I turned to my neighbour and showed him the North Korean tweet and then moved on to the next joyous 140 characters of nuclear abolition. My point being this: every time we think we’re about to take a step in the direction of a nuclear weapon-free world, North Korea says “think again”. To be quite frank with you, I find it more than a little disappointing.

Take the State of the Union speech in which Obama barely mentioned nuclear weapons at all and only lamely promised to have another chat with Russia some day. Only two days before he gave that speech, the New York Times and most other media of the world were full of the news that he was about to announce “drastic reductions” in the number of nuclear weapons. What happened? The North Koreans tested a nuclear weapon. Bang goes disarmament.

And let’s go back to 2009 and that famous Prague speech where Obama declares that he is working to attain a nuclear weapon-free world – a real game-changer.
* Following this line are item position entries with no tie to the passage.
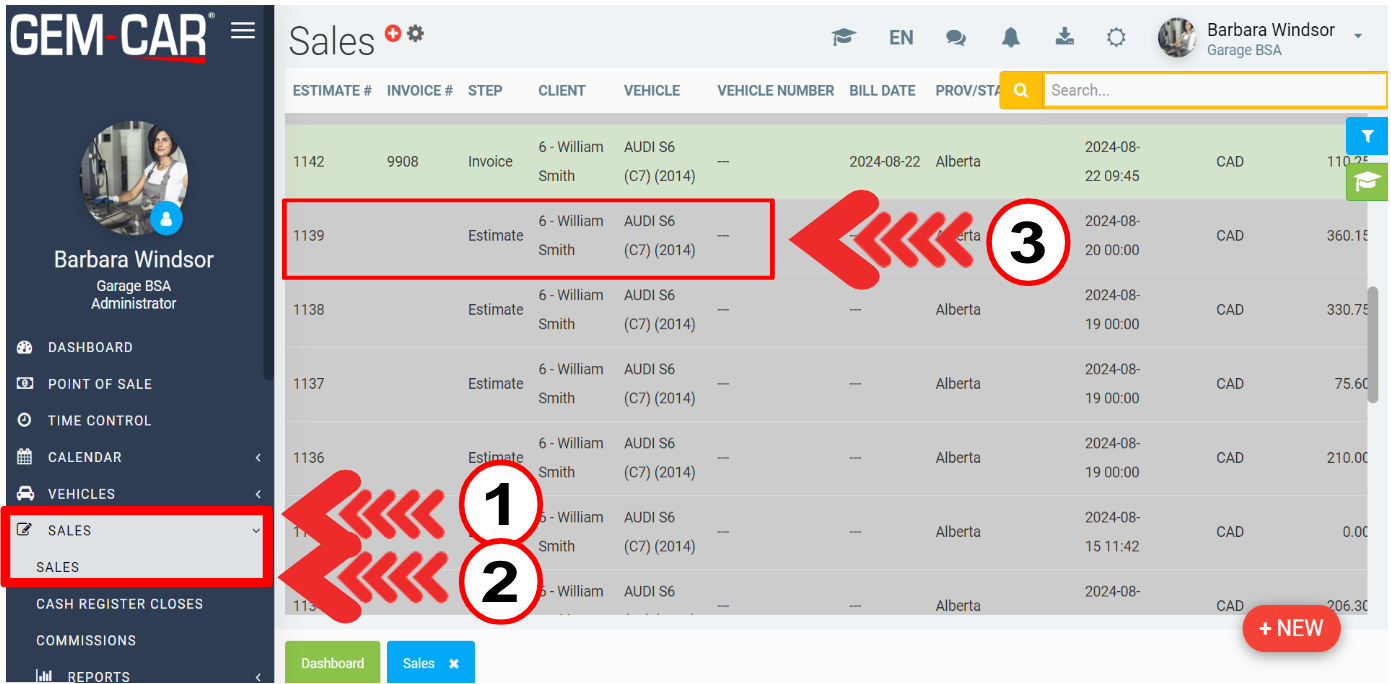
Task: Open Barbara Windsor user dropdown arrow
Action: (1358, 37)
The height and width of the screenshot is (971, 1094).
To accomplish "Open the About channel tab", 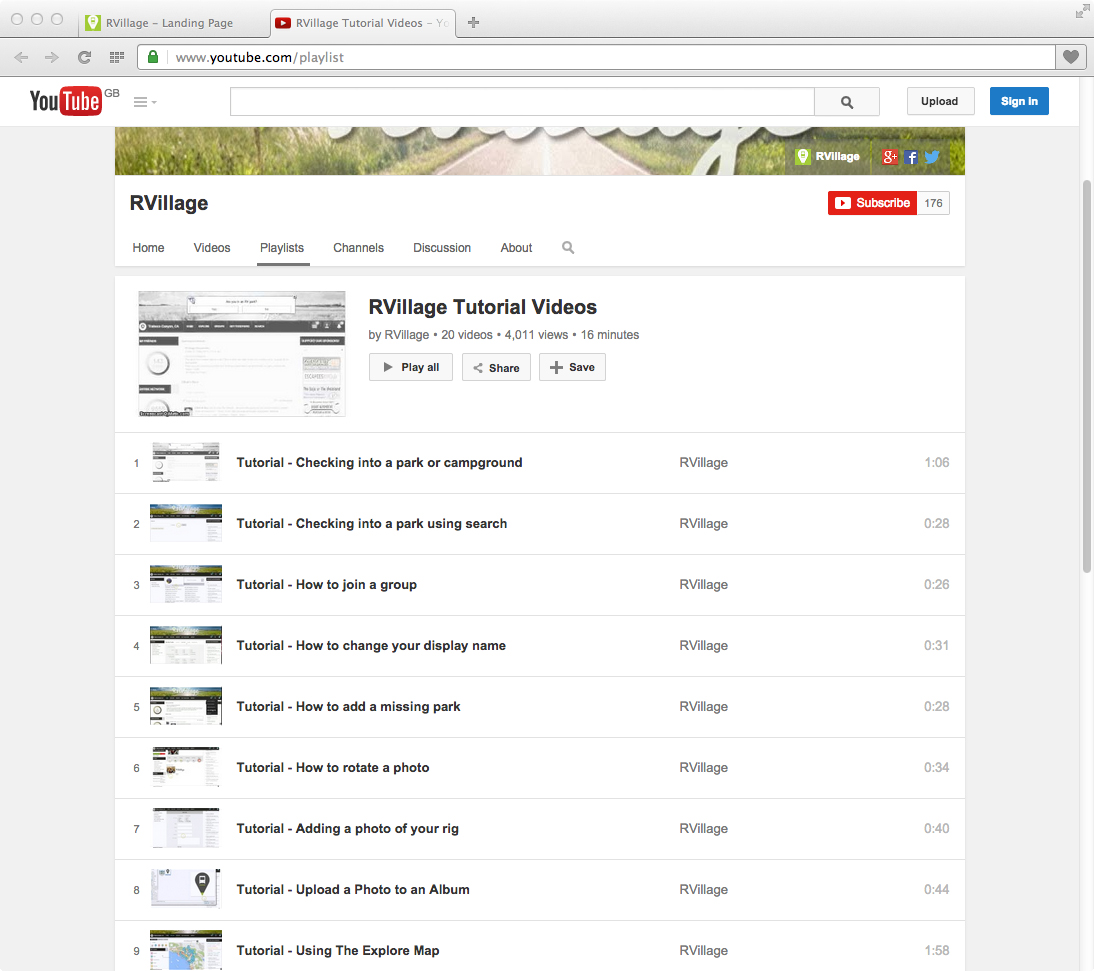I will coord(516,248).
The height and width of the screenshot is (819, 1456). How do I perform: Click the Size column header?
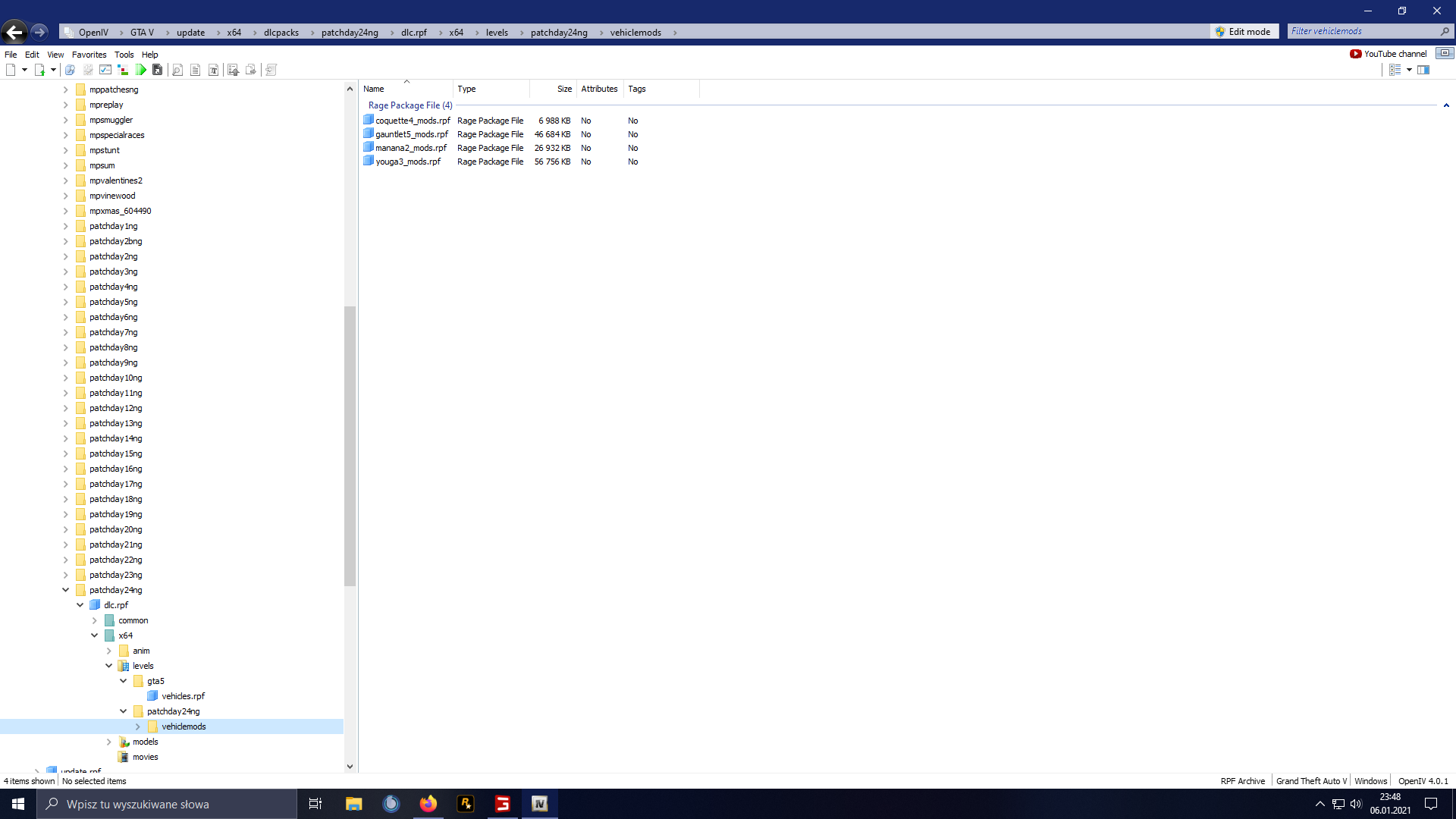pyautogui.click(x=563, y=89)
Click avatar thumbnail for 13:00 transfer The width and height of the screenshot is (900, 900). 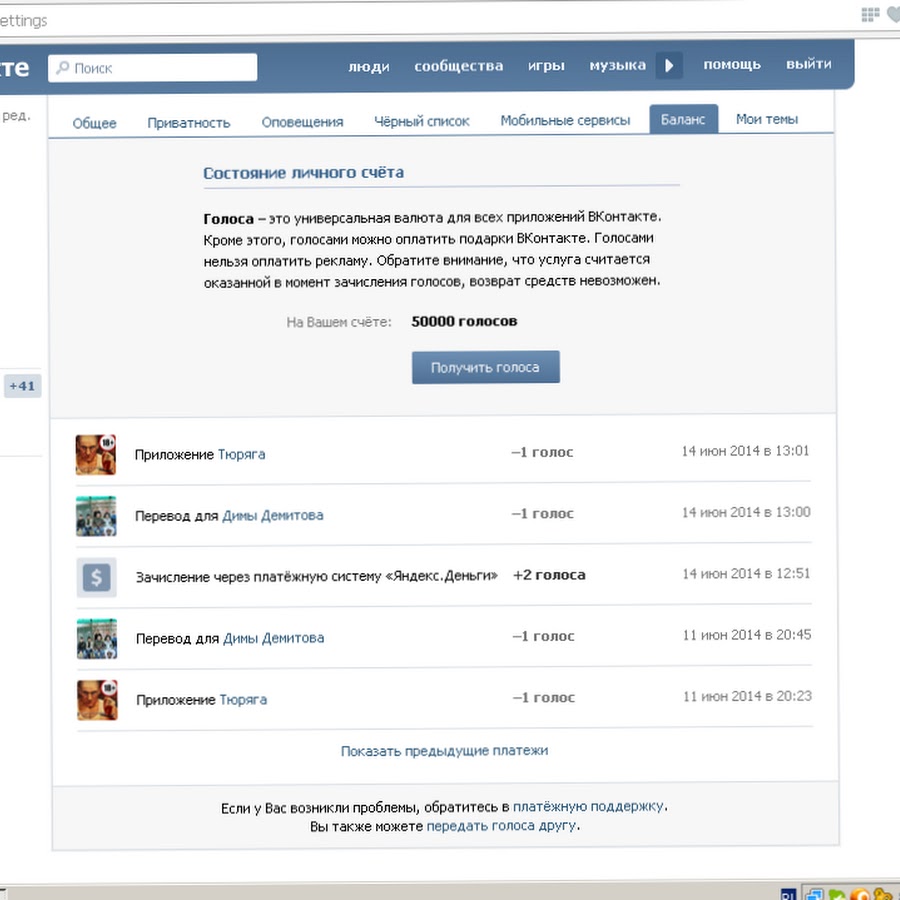[96, 515]
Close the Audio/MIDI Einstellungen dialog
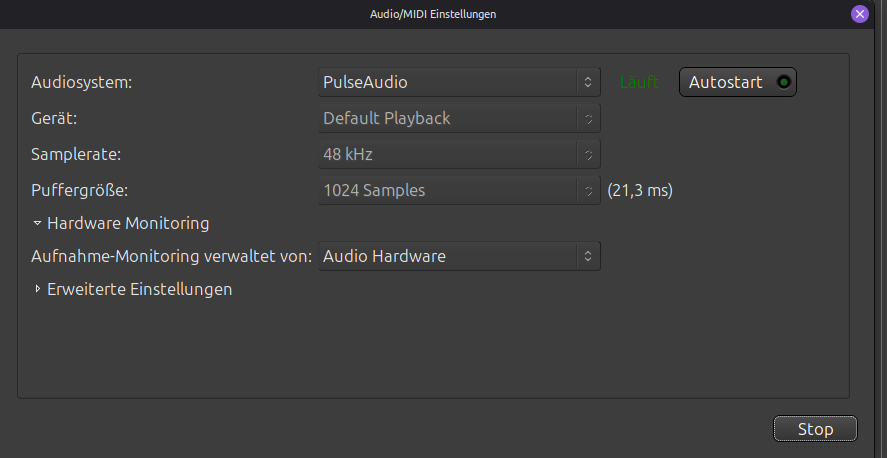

North Korea tests another long-range missile.

It seems to be becoming a habit. And despite the fact that I have been touting the line that the North Koreans are misunderstood and the US needs to offer them genuine peace treaty and security assurances, my patience is also wearing thin.

In a conversation with a German government official recently, in which he was complaining vigorously about North Korea and Iran, I proposed that he should try to look at the situation differently. “These things are sent to test us”, I said smugly. “Every conflict is a hidden opportunity for real change.” He probably had a good giggle about that with his colleagues after I’d gone.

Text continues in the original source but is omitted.